One way to do this is to force the volume offline by issuing the following z/OS® command,
where xxx is the unit address:
VARY xxx,OFFLINE,FORCE
To check disk status, issue the following command:
D U,DASD,ONLINE
The following console message is displayed after you force a volume offline:
UNIT TYPE STATUS VOLSER VOLSTATE 4B1 3390 O-BOX XTRA02 PRIV/RSDNT
The disk unit is now available for service.

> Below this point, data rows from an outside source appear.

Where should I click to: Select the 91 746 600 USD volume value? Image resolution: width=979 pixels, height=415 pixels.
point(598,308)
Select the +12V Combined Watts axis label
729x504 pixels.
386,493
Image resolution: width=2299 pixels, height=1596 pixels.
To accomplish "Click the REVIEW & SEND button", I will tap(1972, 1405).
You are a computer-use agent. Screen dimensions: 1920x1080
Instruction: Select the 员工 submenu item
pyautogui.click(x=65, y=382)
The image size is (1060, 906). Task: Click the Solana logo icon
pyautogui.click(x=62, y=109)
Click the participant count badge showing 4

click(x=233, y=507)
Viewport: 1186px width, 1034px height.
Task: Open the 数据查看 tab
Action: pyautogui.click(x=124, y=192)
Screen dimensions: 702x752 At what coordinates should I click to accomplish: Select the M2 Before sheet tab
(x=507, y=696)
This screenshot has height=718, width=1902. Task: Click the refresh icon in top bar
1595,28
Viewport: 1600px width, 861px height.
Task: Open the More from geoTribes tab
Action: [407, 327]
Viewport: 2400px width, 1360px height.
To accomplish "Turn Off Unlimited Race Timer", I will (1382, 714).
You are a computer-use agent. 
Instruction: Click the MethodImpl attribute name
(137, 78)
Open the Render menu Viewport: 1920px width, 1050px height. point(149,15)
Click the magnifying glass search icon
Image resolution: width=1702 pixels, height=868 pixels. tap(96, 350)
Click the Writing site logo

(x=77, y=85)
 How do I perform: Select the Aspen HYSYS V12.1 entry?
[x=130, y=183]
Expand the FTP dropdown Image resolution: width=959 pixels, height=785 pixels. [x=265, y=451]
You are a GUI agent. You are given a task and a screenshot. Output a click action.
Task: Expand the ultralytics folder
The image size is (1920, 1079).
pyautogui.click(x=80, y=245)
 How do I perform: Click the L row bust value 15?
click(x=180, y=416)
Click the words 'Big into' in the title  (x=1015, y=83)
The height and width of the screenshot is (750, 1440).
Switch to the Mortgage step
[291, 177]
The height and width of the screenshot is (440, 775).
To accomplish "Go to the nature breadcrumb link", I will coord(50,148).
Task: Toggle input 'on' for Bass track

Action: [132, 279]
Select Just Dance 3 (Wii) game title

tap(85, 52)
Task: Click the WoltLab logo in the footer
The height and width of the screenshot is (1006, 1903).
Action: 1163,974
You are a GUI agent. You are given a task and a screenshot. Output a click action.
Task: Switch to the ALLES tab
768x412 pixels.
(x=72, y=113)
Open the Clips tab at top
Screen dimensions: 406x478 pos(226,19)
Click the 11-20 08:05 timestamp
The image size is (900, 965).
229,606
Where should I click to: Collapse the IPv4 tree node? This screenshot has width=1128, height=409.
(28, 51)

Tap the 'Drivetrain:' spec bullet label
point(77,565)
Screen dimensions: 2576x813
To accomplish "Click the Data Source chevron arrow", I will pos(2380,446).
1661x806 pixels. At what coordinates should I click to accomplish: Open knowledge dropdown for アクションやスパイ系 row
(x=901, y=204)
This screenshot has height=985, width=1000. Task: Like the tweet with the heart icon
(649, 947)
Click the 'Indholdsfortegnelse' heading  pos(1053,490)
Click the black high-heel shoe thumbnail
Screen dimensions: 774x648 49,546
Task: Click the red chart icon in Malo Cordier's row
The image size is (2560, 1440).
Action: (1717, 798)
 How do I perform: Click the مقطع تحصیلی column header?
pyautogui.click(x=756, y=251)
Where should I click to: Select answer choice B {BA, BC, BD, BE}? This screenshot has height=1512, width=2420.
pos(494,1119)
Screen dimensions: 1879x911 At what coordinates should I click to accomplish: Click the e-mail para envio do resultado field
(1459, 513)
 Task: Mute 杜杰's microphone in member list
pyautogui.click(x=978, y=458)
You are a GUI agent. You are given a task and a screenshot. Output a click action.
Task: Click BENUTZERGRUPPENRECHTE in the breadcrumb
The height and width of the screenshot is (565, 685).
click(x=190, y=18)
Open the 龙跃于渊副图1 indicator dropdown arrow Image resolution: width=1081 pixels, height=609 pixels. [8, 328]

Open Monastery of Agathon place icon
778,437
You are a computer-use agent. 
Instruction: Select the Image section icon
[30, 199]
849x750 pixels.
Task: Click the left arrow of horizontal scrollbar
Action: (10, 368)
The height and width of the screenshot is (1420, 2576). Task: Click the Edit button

If you previously set the I/O timing interval for the device class, the I/O timing facility terminates all requests that are incomplete at the end of the specified time interval, and you can proceed to the next step without varying the volume offline. You can set the I/O timing interval either through the IECIOSxx z/OS parameter library member or by issuing the following z/OS command:
SETIOS MIH,DEV=devnum,IOTIMING=mm:ss.
- Issue (or request that an authorized operator issue) the following Db2 command
to stop all databases and table spaces that reside on the affected
volume:
-STOP DATABASE(database-name) SPACENAM(space-name)
If the disk unit must be disconnected for repair, stop all databases and table spaces on all volumes in the disk unit.
- Select a spare disk pack, and use ICKDSF to initialize from scratch
a disk unit with a different unit address (yyy)
and the same volume serial number (VOLSER).
// Job //ICKDSF EXEC PGM=ICKDSF //SYSPRINT DD SYSOUT=* //SYSIN DD * REVAL UNITADDRESS(yyy) VERIFY(volser)
If you initialize a 3380 or 3390 volume, use REVAL with the VERIFY parameter to ensure that you initialize the intended volume, or to revalidate the home address of the volume and record 0. Alternatively, use ISMF to initialize the disk unit.
- Issue the following z/OS console
command, where yyy is the new unit address:
VARY yyy,ONLINE
- To check disk status, issue the following command:
D U,DASD,ONLINE
The following console message is displayed:UNIT TYPE STATUS VOLSER VOLSTATE 7D4 3390 O XTRA02 PRIV/RSDNT
- Delete all table spaces (VSAM linear
data sets) from the ICF catalog by issuing the following access method
services command for each one of them, where y is
either I or J:
where nnn is the data set or partition number, left padded by 0 (zero).DELETE catnam.DSNDBC.dbname.tsname.y0001.Annn CLUSTER NOSCRATCH
- For user-managed table spaces, define the VSAM cluster and data
components for the new volume by issuing the access method services DEFINE
CLUSTER command with the same data set name as in the previous step, in the following
format:
The y is I or J, the x is C (for VSAM clusters) or D (for VSAM data components), and znnn is the data set or partition number, left padded by 0 (zero). For more information, see Data set naming conventions.catnam.DSNDBx.dbname.tsname.y0001.znnn
- For a user-defined table space, define the new data set before an attempt to recover it. You can recover table spaces that are defined in storage groups without prior definition.
- Issue the following Db2 command
to start all the appropriate databases and table spaces that were
previously stopped:
-START DATABASE(database-name) SPACENAM(space-name)
- Recover the table spaces by using the Db2 RECOVER utility.